Deep vein thrombosis (DVT) is a condition where a clot (thrombosis) develops in the deep veins of the leg. Patients who are at risk for this condition are those who:

  • have been sitting or lying down for prolonged periods of time without moving - like those who have been on a long airplane or car ride, or someone who is bedridden.
  • have a condition where their blood is prone to clots - sometimes associated with a blood disorder, cancer, or extreme dehydration.
  • have had recent surgery - especially orthopedic surgery to the hip or knee.
  • have had trauma, like a pelvic injury or a broken leg.
  • have a spinal injury and paralysis.

Deep vein thrombosis risks

A deep vein thrombosis is dangerous because once these clots develop in the legs, they can break off and float to other parts of the body. Blood from the veins travels into the right side of the heart and out to the lungs. There, it picks up oxygen from the lungs, returns to the heart (the left side), and is pumped out into the body, where the oxygen is delivered. Therefore, deep vein clots will occasionally float into the lungs where they become stuck. This is called a "pulmonary embolism" or PE, and can be very dangerous, even fatal.

DVT symptoms & treatment

Deep vein thromboses are most often found when there is leg swelling that involves only one leg. It usually develops over a day or two. The leg may also experience pain. If questioned, the patient can usually think of something that put him/her at risk, like a long plane ride or recent surgery.

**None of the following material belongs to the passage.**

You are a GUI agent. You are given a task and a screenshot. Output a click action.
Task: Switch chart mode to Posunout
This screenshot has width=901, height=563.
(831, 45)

If your doctor suspects a DVT, he or she will immediately obtain an ultrasound. If DVT is suspected, It is imperative that the ultrasound be completed as soon as possible. If the ultrasound results show a clot in the leg, DVT treatment with blood thinners are started immediately. Your doctor will explain these medications to you, since these medicines must be taken and monitored very carefully. The blood thinners are very important because they allow the body to break down the clot slowly over time and they are effective at preventing the clot from floating into the lungs (pulmonary embolism).

Deep venous thrombosis can also damage the veins in the leg, especially if the clot is extensive. In this case, the damage to the veins can be serious because the deep venous system is large, and is responsible for most of the work of bringing blood back up to the heart against gravity. If these deep veins are blocked with a clot, the clot can injure the valves over time leading to an ineffective venous system. Patients then may have debilitating swelling and severe venous insufficiency in their leg which leads to skin changes and ulcers. They can also have severe pain in this leg called post-phlebitic syndrome. It is a dreaded complication of extensive DVT that can occur even with adequate anticoagulation therapy using blood thinning pharmaceuticals. If the clot is extensive or if blood thinner treatment is not possible, patients can be referred to a vascular surgeon for further evaluation and possible surgical treatment.